Stimulant-like effects or euphoric-sedative-analgesic effects are attributed to medium dosages of 7 to 15 gm of kratom leaves while opioid-like euphoric-sedative-analgesic effects that last about 6 hours occur at dosages of 16 to 25 gm. Users say they are less sensitive to pain, sedated, euphoric (comfortable pleasure), and experience a dreamy reverie with greater appreciation of music. Negative effects at this higher dosage are very similar to those from opioids: sweating, itchiness, pupil constriction, constipation, nausea and potential hangover. Advocates of kratom use are quick to point out that the dosage schedule delineated for use does not apply to the recent rash of extract products currently found on the Internet. These extracts are alleged to be 8, 15 or even 35 times as potent as kratom leaves. Those who promote kratom use also warn that the natural leaves may vary in potency and some individuals may be more sensitive to its effects. It should not taken with other drugs, it should not be used if pregnant, while driving, or prior to a potentially hazardous situation that requires focus or alertness. (D Siebert, The Kratom User’s Guide, http://www.sagewisdom.org/kratomguide.html accessed 3/6/08)

 

The major drawback to kratom abuse is its ability to induce opioid-like tissue dependence with a significant withdrawal syndrome when it is used at high doses on a daily and chronic basis. Long-term use of kratom has been shown to produced anorexia, weight loss, insomnia, skin darkening, dry mouth, frequent urination, and constipation. The kratom withdrawal syndrome consists of symptoms of hostility, aggression, emotional labilitly, wet nose, achy muscles and bones, and jerky movement of the limbs.
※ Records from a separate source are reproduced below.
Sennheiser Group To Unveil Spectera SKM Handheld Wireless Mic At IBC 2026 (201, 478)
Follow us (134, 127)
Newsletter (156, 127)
Some kratom addicts also exhibited psychotic symptoms that included hallucinations, delusion and confusion. (http://www.deadiversion.usdoj.gov/drugs_concern/kratom.htm, accessed 3/6/08)

 

Since kratom dependence appears to be related to its agonist effects at the opioid mu receptor, I look forward to my San Francisco colleague’s report on the effectiveness of using buprenorphine (Suboxone®) to treat kratom addiction. Similarly, various internet sites claim that kratom has been used effectively to treat other opioid drug dependencies including buprenorphine dependence (EW Boyer, KM Babu, GE Macalino, 2007, Self-treatment of opioid withdrawal with a dietary supplement, Kratom. Am J Addict, 16(5):352-356).

 

At least 4,000 plants and fungi have been found to produce interesting psychoactive chemicals. The vast majority of these plants or the psychoactive chemicals they contain have never made it to the DEA’s list of Drugs and Chemicals of Concern. I have forgotten how fascinating these natural psychoactive substances can be and can’t help but believe that researching them will ultimately lead science to new and even more enthralling neurotransmitters in our brains. Such discoveries have great potential to either provide us with a better understanding or further baffle our understanding of the human mind.